Need a copy of this?

Determination

People with a brain injury often say rehabilitation is the biggest challenge of their lives. While life may never return to ‘normal’, people can influence their recovery through hard work and persistence. A steady and consistent approach to rehabilitation makes a big difference as it is important to avoid fatigue.

Acceptance

There will be times when it will seem impossible to see past the challenges you are facing. That’s OK, that’s a normal part of adjusting. Trying to deny the pain, fear, suffering, loss, grief, or pain you are experiencing will not make it go away, it will just make you feel bad for feeling bad. Accept that you are going to have bad moments, but also remember that these bad moments (like all emotions) will pass, and over time, they will happen less often and be less intense.

Remember to give yourself, and your family, credit for all the things you have managed to do since the brain injury happened. It is easy to underestimate how much we have adapted and how far we have come, so be sure to take note of it, and pat yourself on the back for it. It might help to tell others in your family that you can see how much they have changed, adapted, or learned new things.

Talk to someone

If you find that you cannot see any positives, it might be a good idea to see a psychologist. Talking to a psychologist can help a great deal. Make sure that the psychologist you see is registered with the Psychology Board of Australia (PsyBA) and listed with the Australian Health Practitioner Regulation Agency (AHPRA).

Go to your GP and ask for a referral and a Mental Health Care plan to let you claim a Medicare rebate. Alternative, the Australian Psychological Society have a web page to help you find registered psychologists in your area, go to www.psychology.org.au/Find-a-Psychologist

Resilience

Resilience can be helpful for individuals and families managing brain injury. A good rehabilitation program will enhance resilience by identifying individual and family strengths.
Some of the qualities associated with resilience are:

• having hope for the future
• having close relationships
• the ability to be independent, proactive and get things done
• the ability to solve problems
• the ability to enjoy laughter and respond to humour despite tragic situations (Rees, 2012)

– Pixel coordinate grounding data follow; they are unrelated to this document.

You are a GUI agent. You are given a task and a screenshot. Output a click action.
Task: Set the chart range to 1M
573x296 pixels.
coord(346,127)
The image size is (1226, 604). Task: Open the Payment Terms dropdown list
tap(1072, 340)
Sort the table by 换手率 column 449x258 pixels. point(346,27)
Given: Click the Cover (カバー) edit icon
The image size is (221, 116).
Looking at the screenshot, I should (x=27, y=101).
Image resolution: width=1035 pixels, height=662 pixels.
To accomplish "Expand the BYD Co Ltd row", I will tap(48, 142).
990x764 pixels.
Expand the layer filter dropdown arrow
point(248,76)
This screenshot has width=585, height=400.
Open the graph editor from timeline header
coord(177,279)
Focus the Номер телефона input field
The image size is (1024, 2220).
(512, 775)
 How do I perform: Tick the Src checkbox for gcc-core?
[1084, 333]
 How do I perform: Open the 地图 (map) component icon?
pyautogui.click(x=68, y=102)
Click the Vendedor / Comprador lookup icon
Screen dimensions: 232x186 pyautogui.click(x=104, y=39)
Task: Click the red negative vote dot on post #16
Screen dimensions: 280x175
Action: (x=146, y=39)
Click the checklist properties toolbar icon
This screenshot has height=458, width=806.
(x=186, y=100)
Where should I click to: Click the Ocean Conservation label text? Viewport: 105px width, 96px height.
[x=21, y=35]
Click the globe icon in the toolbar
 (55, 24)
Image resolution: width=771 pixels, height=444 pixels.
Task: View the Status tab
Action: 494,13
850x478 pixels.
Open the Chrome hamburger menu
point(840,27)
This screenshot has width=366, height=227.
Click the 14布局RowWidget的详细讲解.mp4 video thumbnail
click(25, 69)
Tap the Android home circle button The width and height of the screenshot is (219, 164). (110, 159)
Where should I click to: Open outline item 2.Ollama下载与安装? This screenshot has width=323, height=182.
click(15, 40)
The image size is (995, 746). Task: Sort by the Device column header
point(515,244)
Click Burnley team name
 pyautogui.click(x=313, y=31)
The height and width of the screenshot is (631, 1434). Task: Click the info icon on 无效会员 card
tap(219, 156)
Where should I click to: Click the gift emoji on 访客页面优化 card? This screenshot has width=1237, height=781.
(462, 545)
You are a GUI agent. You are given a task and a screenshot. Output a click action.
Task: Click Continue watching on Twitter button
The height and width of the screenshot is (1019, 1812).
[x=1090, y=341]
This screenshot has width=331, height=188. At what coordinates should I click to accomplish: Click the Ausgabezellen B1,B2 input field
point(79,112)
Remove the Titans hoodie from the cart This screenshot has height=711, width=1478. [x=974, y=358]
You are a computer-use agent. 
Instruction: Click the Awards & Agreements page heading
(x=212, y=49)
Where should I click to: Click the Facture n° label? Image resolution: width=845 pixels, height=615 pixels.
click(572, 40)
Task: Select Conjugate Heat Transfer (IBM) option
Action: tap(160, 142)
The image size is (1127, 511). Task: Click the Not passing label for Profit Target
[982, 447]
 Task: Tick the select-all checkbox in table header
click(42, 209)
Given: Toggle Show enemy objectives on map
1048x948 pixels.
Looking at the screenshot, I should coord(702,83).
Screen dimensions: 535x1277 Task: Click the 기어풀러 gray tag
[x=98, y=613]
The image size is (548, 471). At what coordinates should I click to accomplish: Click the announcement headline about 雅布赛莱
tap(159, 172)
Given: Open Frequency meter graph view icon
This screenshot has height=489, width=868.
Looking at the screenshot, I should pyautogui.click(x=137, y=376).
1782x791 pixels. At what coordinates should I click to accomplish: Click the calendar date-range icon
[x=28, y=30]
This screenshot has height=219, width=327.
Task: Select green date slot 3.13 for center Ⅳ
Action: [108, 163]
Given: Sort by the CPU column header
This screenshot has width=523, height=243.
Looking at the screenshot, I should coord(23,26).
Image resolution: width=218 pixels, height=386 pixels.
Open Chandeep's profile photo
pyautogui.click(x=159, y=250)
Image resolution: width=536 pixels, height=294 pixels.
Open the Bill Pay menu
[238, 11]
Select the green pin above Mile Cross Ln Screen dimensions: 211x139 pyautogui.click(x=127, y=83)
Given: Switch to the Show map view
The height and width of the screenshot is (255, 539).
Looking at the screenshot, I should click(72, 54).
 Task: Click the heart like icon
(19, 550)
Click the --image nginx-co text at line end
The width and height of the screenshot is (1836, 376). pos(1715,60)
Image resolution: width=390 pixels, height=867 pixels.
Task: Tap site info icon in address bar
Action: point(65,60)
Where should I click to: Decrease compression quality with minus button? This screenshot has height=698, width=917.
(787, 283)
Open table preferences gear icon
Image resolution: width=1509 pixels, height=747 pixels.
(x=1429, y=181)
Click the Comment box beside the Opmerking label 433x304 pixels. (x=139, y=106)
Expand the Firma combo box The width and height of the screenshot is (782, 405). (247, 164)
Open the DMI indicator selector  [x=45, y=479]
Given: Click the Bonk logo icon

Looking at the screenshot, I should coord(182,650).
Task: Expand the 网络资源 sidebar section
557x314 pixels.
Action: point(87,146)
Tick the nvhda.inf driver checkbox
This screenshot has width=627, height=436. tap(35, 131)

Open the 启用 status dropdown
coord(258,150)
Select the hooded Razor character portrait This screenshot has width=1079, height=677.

Making meaning out of what happened

For many, it is important to work through the grief and shock about how brain injury has changed their lives. It is common to feel bitter, resentful, or as if it is punishment. In some cases, finding a positive outcome from the brain injury can help during rehabilitation. For example, a person may never work again but discovers happiness in volunteer work that is helping others. Others become involved in brain injury support groups and make sense of their injury by seeing how they can help others in a similar situation.

Structure and routine

There is a large amount of difference in how much structure we like in our lives, such as when to eat, rest, sleep and work. After a brain injury, however, structure and routine provides predictability that allows the brain to rest and save its energy for rehabilitation. Having meals at regular times and maintaining a healthy diet is vital. Having a weekly timetable for meal times, rest periods, rehabilitation tasks and exercise on a big poster or whiteboard will provide gentle memory prompts and encouragement if memory or motivation problems exist.

Family involvement

Research has shown improved outcomes for people with a brain injury when their families engage in the rehabilitation process (Braga et al., 2005). Although the focus of rehabilitation is usually on the injured person, a good rehabilitation team understands the importance of family (McIntyre and Kendall, 2013). It is during this formal rehabilitation stage that knowledge can be passed on to family members about how to provide support beyond the formal period of therapy. If behavioural problems emerge, family members can ask for a plan to use at home in order to respond appropriately. It is important to have a realistic discharge plan before leaving rehabilitation. Once home, it is necessary to establish a routine and consistently apply the discharge plan. It is important that the family member being cared for has control over aspects of their life they can safely manage.